In a rare public appearance on Wednesday, Palestinian Authority President Mahmoud Abbas visited the Jenin refugee camp, in the aftermath of intense clashes between Israeli forces and Palestinian armed groups last week. Despite expressing praise for the camp’s steadfastness against the Israeli incursion, Abbas had one clear message: There is only one Palestinian Authority, and it is still in charge. This comes amid mounting U.S. and Israeli pressure on him to restore calm and rein in militancy. Yet Abbas’ brief visit will do little to halt the political and security unraveling in Jenin and across the West Bank.

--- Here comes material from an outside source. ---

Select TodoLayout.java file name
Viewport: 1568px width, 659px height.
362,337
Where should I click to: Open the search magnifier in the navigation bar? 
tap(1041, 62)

In response to a wave of Palestinian “lone-wolf” attacks targeting Israeli civilians, Israel launched its “Break the Wave” military campaign in March 2022. However, instead of stopping Palestinian violence, Israel’s actions since then have strengthened popular resistance and energized Palestinian armed groups. The West Bank was already witnessing its worst violence since 2004, and last week’s invasion of Jenin’s refugee camp marked another dangerous escalation. With increasing numbers of Palestinians supporting armed resistance, a new Palestinian intifada, or uprising, against Israel seems increasingly likely.
The marked increase over the past year and a half in Palestinian militarization is a response to Israel’s erosion of any feasible political solution to end the decades-long occupation of Palestinian territories, particularly through its continued expansion of settlements in the West Bank. A surge in settler violence—often in collusion with Israeli soldiers and Cabinet members of Prime Minister Benjamin Netanyahu’s far-right coalition government—has further fueled Palestinian anger and discontent.